Afrique : la révolution des véhicules électriques pourrait arriver bien avant 2040
Une étude menée par des chercheurs suisses et africains montre que les véhicules électriques alimentés par l’énergie solaire pourraient transformer la mobilité en Afrique bien avant 2040.
Les chercheurs de l’École Polytechnique fédérale de Zurich, du Paul Scherrer Institute et de plusieurs universités africaines ont étudié 52 pays et six types de voitures particulières.

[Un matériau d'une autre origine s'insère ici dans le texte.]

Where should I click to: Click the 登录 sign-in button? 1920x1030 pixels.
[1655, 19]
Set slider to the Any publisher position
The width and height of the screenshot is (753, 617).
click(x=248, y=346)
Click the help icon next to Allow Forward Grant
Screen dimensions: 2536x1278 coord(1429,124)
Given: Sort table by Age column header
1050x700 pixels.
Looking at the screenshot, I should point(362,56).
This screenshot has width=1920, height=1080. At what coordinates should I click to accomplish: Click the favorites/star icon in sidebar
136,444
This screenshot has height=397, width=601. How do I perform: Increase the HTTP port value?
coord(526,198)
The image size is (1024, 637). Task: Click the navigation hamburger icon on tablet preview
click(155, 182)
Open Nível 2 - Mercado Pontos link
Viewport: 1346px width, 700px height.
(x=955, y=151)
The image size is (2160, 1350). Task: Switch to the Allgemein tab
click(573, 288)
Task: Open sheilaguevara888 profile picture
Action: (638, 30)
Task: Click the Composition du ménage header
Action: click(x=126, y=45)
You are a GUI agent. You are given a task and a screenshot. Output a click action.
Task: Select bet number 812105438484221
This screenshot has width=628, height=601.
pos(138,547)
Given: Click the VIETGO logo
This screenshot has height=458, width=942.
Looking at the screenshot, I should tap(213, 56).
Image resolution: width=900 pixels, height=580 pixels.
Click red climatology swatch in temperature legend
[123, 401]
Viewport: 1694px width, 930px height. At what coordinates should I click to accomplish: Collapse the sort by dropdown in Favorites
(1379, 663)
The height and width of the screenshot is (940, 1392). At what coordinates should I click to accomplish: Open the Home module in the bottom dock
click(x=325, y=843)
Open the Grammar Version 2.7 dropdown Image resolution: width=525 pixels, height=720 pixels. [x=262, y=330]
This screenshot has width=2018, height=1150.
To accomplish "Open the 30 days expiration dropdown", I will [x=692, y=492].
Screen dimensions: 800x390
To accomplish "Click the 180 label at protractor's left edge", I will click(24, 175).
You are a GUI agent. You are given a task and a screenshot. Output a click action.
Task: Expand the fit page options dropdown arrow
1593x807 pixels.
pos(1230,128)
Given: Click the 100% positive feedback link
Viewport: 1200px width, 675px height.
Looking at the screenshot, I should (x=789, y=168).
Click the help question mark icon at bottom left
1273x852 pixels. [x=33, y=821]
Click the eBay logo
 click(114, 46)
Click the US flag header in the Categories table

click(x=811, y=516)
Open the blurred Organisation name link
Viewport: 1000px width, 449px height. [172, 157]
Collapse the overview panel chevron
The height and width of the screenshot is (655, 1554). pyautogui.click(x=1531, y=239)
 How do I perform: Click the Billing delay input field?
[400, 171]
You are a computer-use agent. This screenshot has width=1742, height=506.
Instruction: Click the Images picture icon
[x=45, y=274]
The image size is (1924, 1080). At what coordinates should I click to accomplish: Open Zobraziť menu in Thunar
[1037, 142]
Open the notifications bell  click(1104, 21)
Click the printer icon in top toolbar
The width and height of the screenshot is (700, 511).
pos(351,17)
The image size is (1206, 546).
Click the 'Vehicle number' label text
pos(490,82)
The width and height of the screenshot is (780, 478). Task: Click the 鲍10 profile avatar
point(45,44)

Ils ont comparé les coûts et les émissions des voitures électriques à batterie (BEV) alimentées par des stations solaires hors réseau avec les véhicules à essence traditionnels.
Résultat : dans certains pays africains, les BEV solaires pourraient devenir économiquement compétitives dès 2030, sans subventions publiques. Le secret tient au coût total de possession, qui inclut le prix d’achat, l’énergie, l’entretien et les émissions de gaz à effet de serre.
Les chercheurs montrent que ces véhicules permettent des économies nettes avant 2040 grâce à la réduction des émissions.
Mais des obstacles subsistent. Le financement reste le principal frein. Dans beaucoup de pays africains, les crédits sont chers car jugés risqués.
Cela rend l’achat des véhicules électriques plus difficile malgré leur rentabilité à long terme.
L’étude souligne aussi l’intérêt des solutions solaires hors réseau, surtout dans les zones rurales et périurbaines où le réseau électrique est limité ou inexistant.
Ces stations solaires peuvent permettre aux voitures électriques de circuler même là où l’électricité manque.
Les chercheurs appellent à des politiques publiques et à des mécanismes financiers innovants pour réduire le coût du crédit et accélérer l’adoption des véhicules électriques.
Une transition vers une mobilité plus propre pourrait ainsi changer le secteur des transports en Afrique dès la prochaine décennie.